Margaret L’Engle’s A Wrinkle in Time was one of my favorite books as a kid, so I was looking forward to attending one of the performances offered by the MCHS Drama Department November 16- 18. Director Kate Griffin and her students always produce quality performances and this one didn’t disappoint.

The story is billed as “children’s science fiction,” so I was delighted to recognize a young friend in the audience and sat with her. Lilly Volpe is in the fourth grade. She had heard about the play and convinced her Grandmother, Barb Volpe to come along. “I haven’t read the book yet,” said Lilly, “but I think I will after I see the play.
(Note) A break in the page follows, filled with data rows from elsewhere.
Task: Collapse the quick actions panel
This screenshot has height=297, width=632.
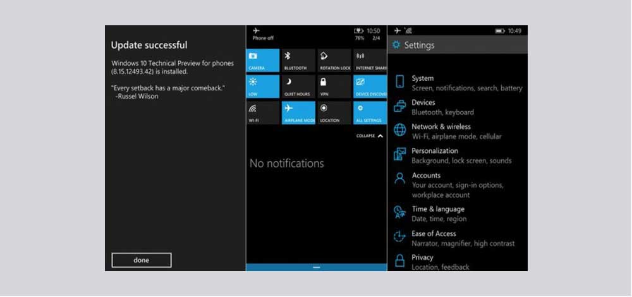Action: click(370, 136)
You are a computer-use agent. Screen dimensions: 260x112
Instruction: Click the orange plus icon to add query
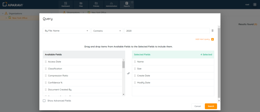tap(213, 39)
If it’s any good.” (Lilly is a practical young lady!)

As Act 1 ended, Lilly gasped, “They can’t just end it like that!” An evil creature had just threatened the characters and the stage went dark. She was very into the play and relieved when she learned it was only intermission.

During intermission I spoke with the girls handling the sound board. Lexi Menig is a Senior who has been working on the sound board since she was a Freshman. Now, as she nears graduation, she has taken on an assistant to train in the many aspects of providing background music and controlling volume for all the voices in a play. Freshman Kim Zarate is enjoying working on her first play and hopes to stay with the job.

The staging for this production is interesting because nearly all the actors play “readers,” who not only narrate the story but join in on the action by playing the various characters within the story. I wondered how a child would understand this staging device, so I checked with Lilly. “I like how they were reading the story and then they became part of it,” she said. I liked it, too. Judging from the applause and the comments after the play, everyone else did as well.

I noticed something about the MCHS Play experience. These plays have become part of the entertainment for lots of Marengo’s citizens. I’ve been to many a high school play where the audience is made up largely of the cast’s relatives and some fellow students. While these groups were certainly present at this performance, my informal poll of the audience turned up more people with no special connection to any cast members, but an expectation, based on past experience, of a good story presented well. Lilly was drawn to the story; her grandmother knew they would have an entertaining evening.

“I’m glad I saw it,” Lilly assured me. “I’m going to read the book now. It has a good message.” When asked what that message is, she answered without hesitation, “Don’t be afraid to be yourself.” Put the MCHS Spring Musical dates on your calendar. It’s going to be a good one: Godspell, coming March 8-10, 2018.